▸ **Short problem 1**:
Translate this sentence from the restaurant review into Spanish: "The carrot sorbet was vibrant and quite delicious."
▸ **Short problem 2**:
Write the next part of the restaurant review, picking up after its final sentence.

#### Document section ####

My parents dine out a fair amount and a previous visit to Atelier Crenn was one of their top SF meals of the year (for my dad, it was #1 while my mother really enjoyed Commonwealth). So, I came in with high expectations.

Two menu options were available: a 5-course menu with some options or an extended tasting menu for $135 (currently $160). We went with the latter.

menu

The meal started off with a trio of amuse bouche-like small bites.

The Cold pear custard, foie gras pearls, pistachio
NV Domaine Julien Fouet, Cremant de Loire, Rose

pear

The first dish was a light and cool pear custard with frozen foie gras pearls. So pretty. The foie pearls warmed in the mouth and became a creamy and rich complement to the sweet pear custard. Pistachios and some toasted bread added some welcome texture. A pretty nice starter, for sure.

The Smoke arctic char skin, salmon roe

arctic char skin

The second was a fried piece of arctic char skin. I’m not sure why I haven’t seen a standalone piece of fish skin before – delicate, crispy, fishy; it was quite tasty especially with the salty salmon roe. My mother and I were debating whether we were supposed to eat the greens – I ate it, finding it overpoweringly bitter. We later learned it was meant purely for garnish. Oops!

The Crisp yuba, daikon

yuba daikon2

Lastly was a fried piece of yuba with pickled daikon. I liked the crunchy yuba but found the daikon to be overly tart.

Kir Breton
The French 74

kir breton

french74

Next we had a sort of apertif – a play on a kir breton cocktail encapsulated in a delicate shell. Biting into it yielded a burst of apple flavor – refreshing and another great way to whet the appetite. Fun!

Another cocktail was the drink pairing here, essentially a take on a French 75 but without the hard alcohol.

Oysters “Japonaise” kushi oysters, sake, mirin, tapioca
2008 Domaine Vocoret et Fils, Chablis 1er Cru, Montmains

oyster

These were good oysters, complemented by some Japanese accents and some herbal notes too. I liked biting on the chewy tapioca with the tender oysters.

“Ocean and Land” american wagyu beef, smoked sturgeon, cornichon
2010 Christian Vergier, “Saint Lager,” Brouilly

steak tartare

The beef was good; I thought the addition of the smoked sturgeon balls (frozen via liquid nitrogen) really elevated the dish, adding a smoky, slightly fishy flavor. The slivers of cornichon added some acidity, while the cracker added the bulk of the texture.

Carrot, Aloe Vera, Quinoa

carrot sorbet

More of a palate cleanser than an actual course, but I really enjoyed this one. The carrot sorbet was vibrant and quite delicious. The aloe vera gelee by itself was slightly off-putting (a flavor I’m not used to), but actually helped balance the sweetness of the sorbet when eaten together.

#### Extracted data ####

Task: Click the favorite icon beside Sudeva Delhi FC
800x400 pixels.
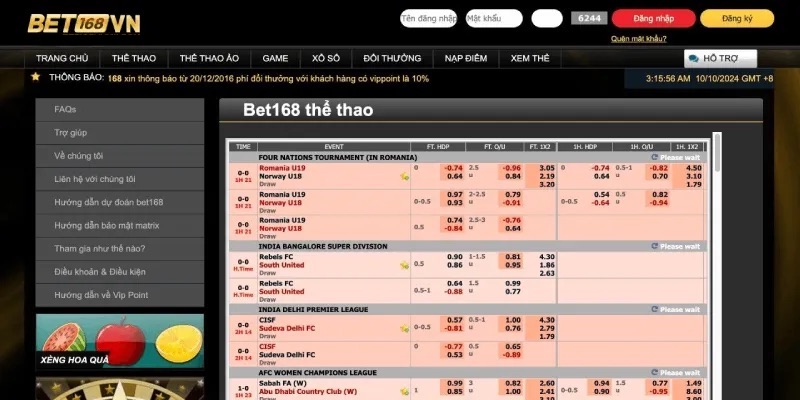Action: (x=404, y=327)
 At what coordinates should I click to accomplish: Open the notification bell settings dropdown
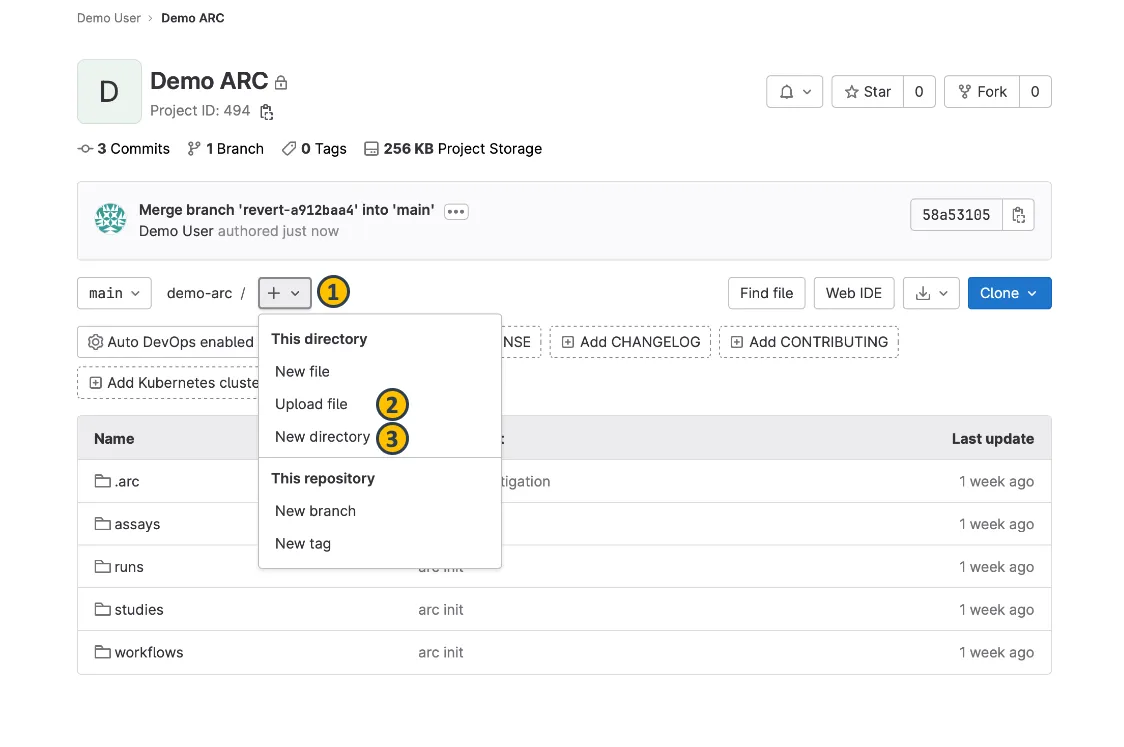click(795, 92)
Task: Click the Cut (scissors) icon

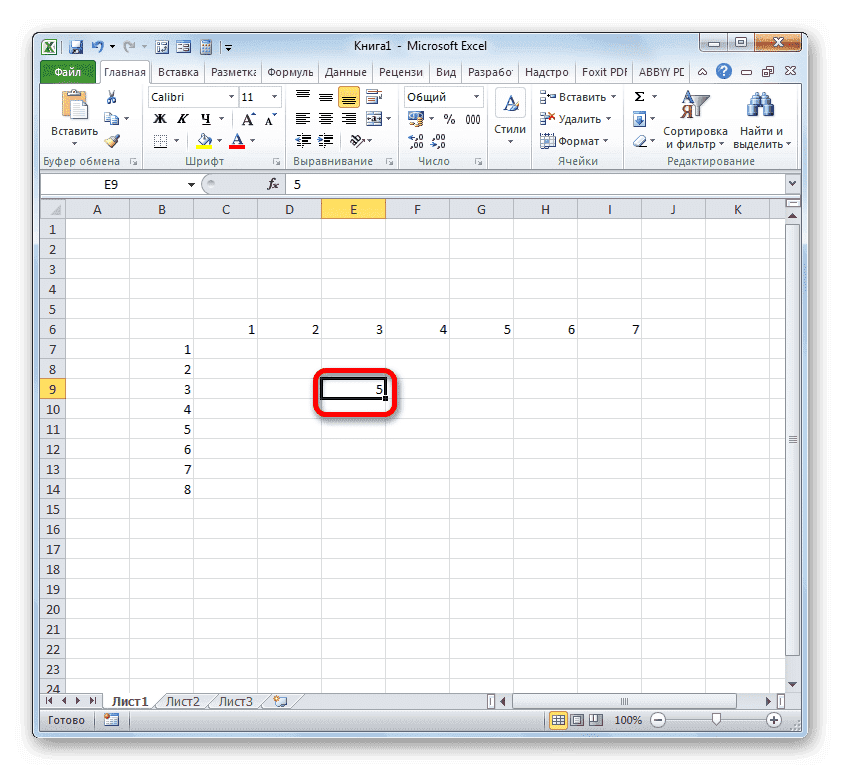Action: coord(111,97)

####
#### Extracted data ####

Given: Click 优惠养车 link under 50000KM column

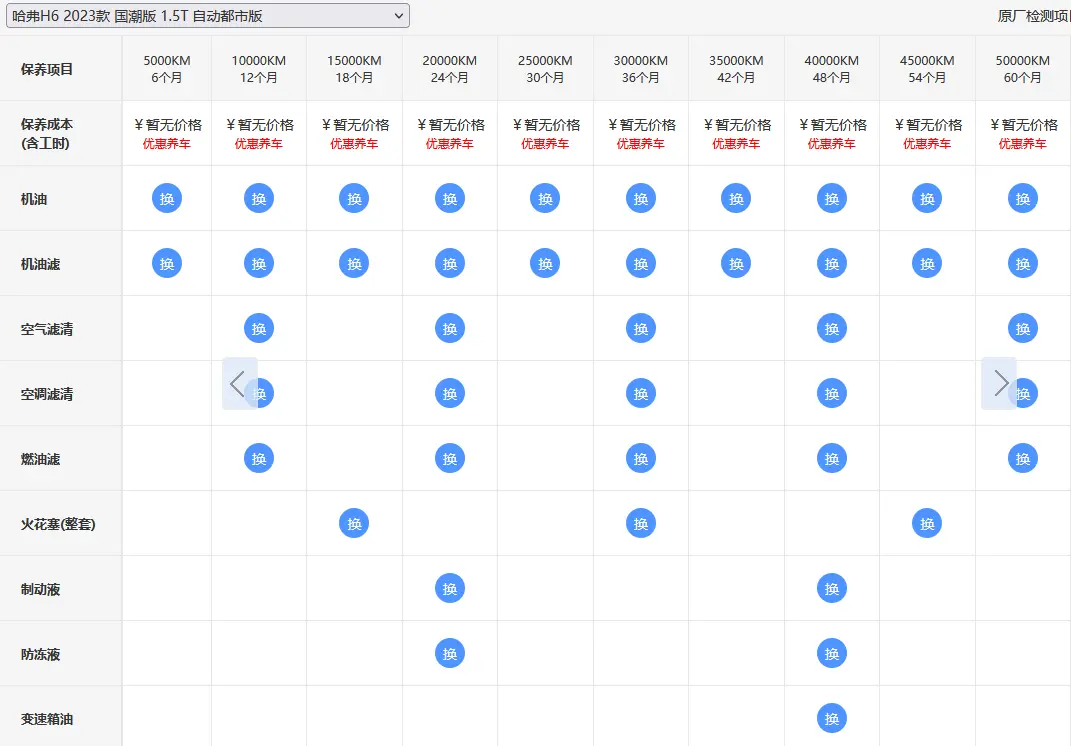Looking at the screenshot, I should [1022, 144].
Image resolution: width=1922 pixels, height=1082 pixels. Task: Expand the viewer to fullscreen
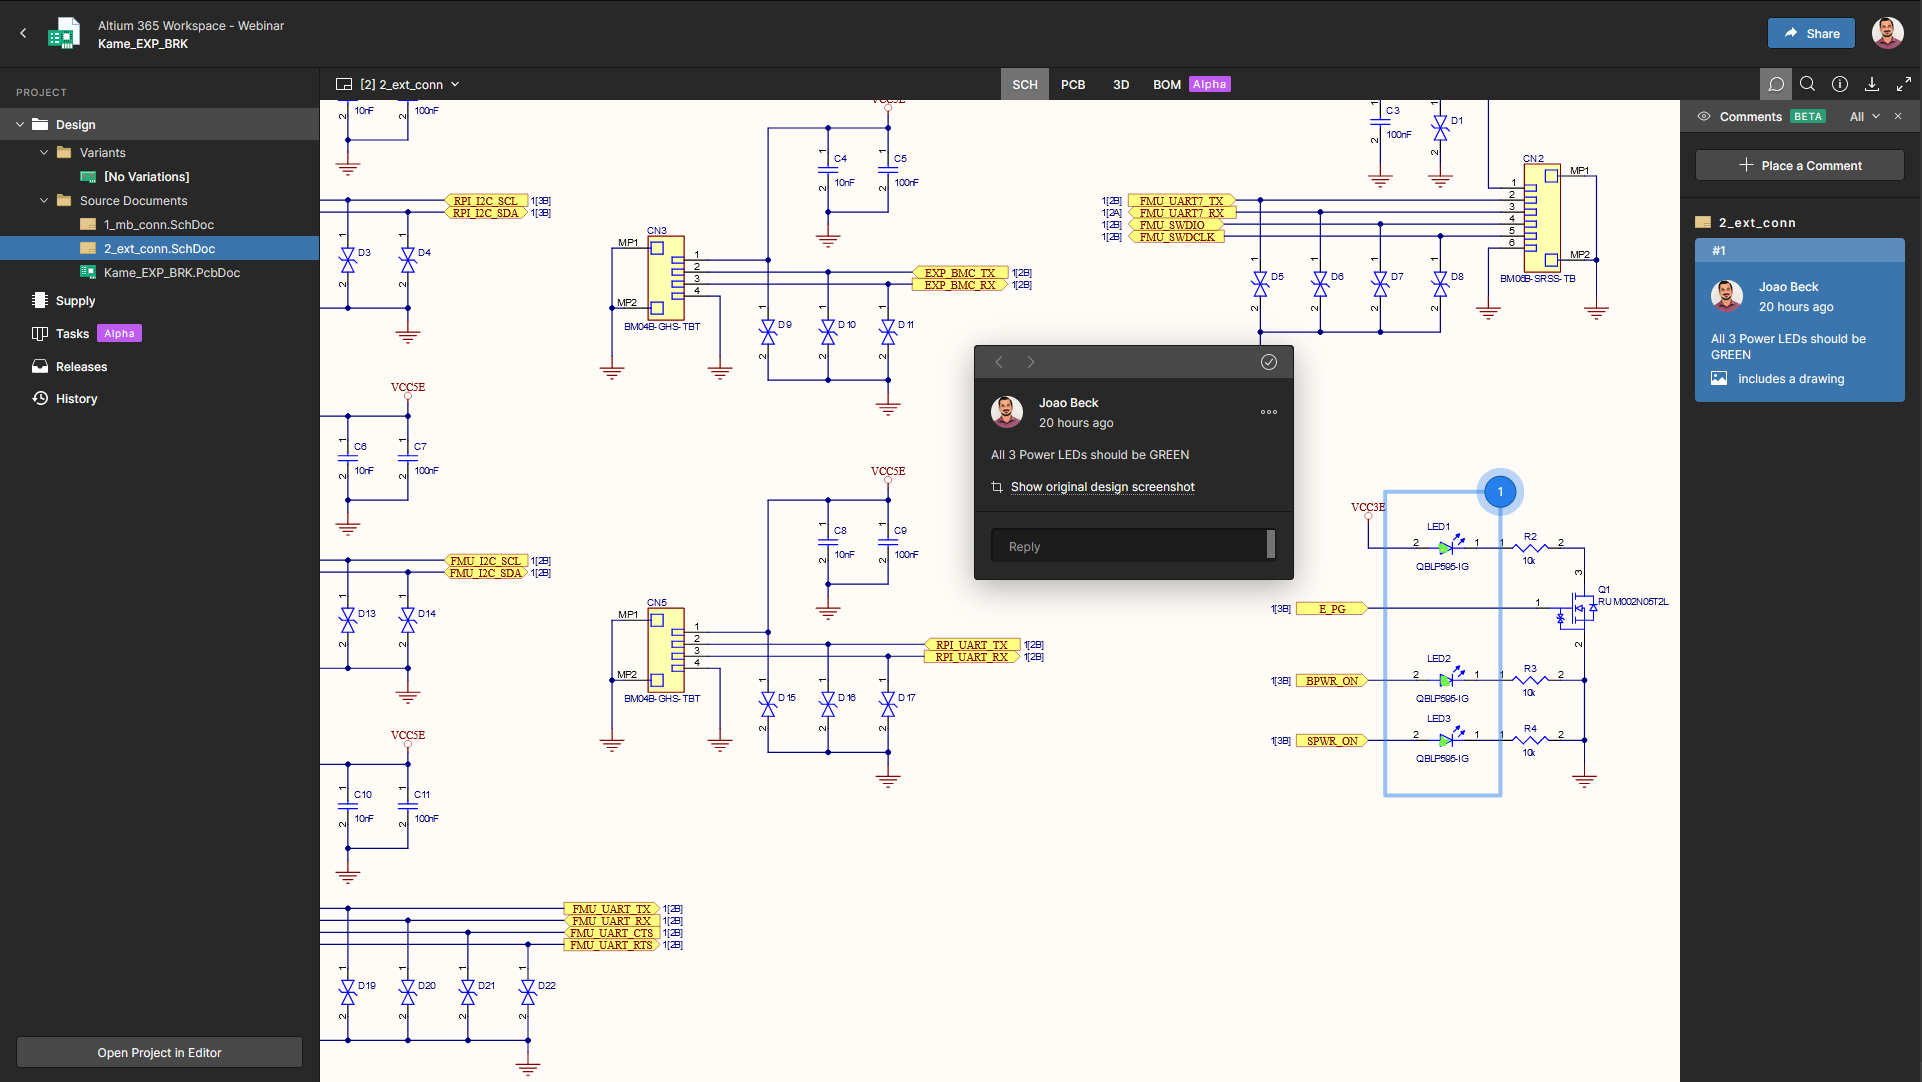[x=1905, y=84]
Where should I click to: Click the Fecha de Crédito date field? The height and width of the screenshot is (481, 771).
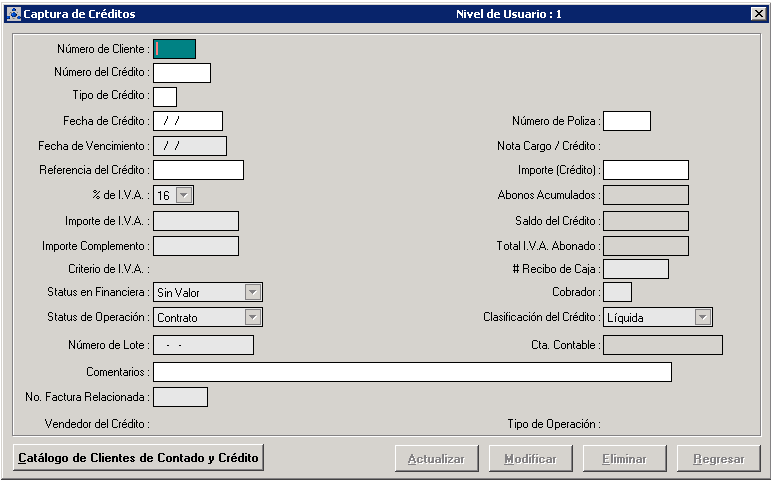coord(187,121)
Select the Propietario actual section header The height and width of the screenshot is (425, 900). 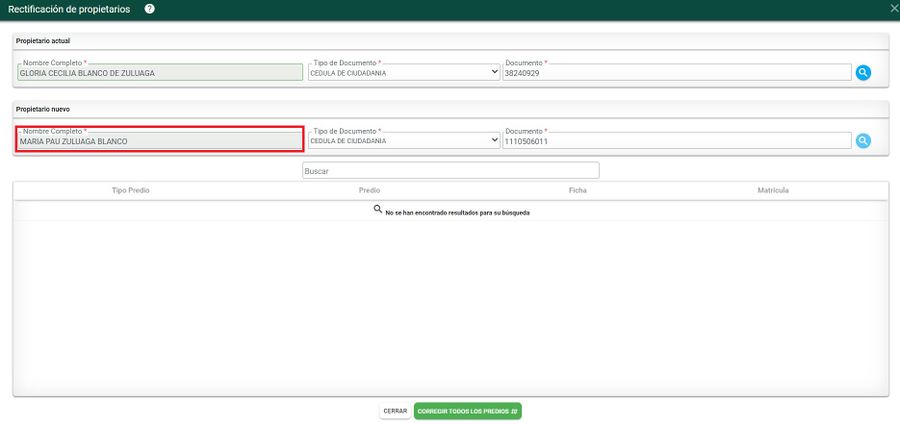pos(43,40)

####

▸ **Exercise response 1**:
El sorbete de zanahoria era vibrante y bastante delicioso.

▸ **Exercise response 2**:
Foie Gras, Nuances of Winter cocoa nib tuile
2009 Domaine Sylvain-Gaudron, Vouvray Demi-Sec
Strubbe’s Grand Cru, Flanders Red Ale

foie

The flavors here were very subtle; the textures were more interesting. The foie had a very light, almost snow-ish texture while the cocoa nib tuile (something from Crenn’s childhood) provided a delicate crunch.

Spot Prawns, Rouille, Hay
2008 Morey-Coffinet, Chassagne Montrachet, 1er Cru

prawns

I expected these hay-smoked spot prawns to be sweet and sort of spongy. The flavors were there (accented by a smoky, grassy flavor), but I found the flesh to be rather creamy and mushy. Hm.

A Walk in the Forest chanterelles, maitake, pine meringue, hazelnut
2009 Domaine Gris des Bauries, Cotes du Rhone Villages

forest

From what I’ve read, this has been one of the most raved about dishes, and for good reason. A myriad of mushrooms were carefully placed with a bruleed meringue and flowers resembling a forest landscape. While the plating was fun, the flavors were on point too with the earthy ‘shrooms and hazelnuts complimented well by the pine-scented sweetness of the meringue. I appreciated the varied textures and flavors of the different mushrooms too.

Rooibos Tea, Orange Granita

Rooibos Tea, Orange Granita

A large egg-shaped stone was plopped down on the table and opened to reveal a rather light and refreshing palate cleanser, with strong citrus flavor from the granita.

Mackerel, Verbena beets, radish
2009 Dr. Deinhard Halbtrocken, Riesling, Pfaltz

mackerel

This mackerel was seared rare; the richer, oily fish was complemented by the sweetness of the beets and textures of the radish. Overall though, I didn’t find it quite as exciting as some of the other plates.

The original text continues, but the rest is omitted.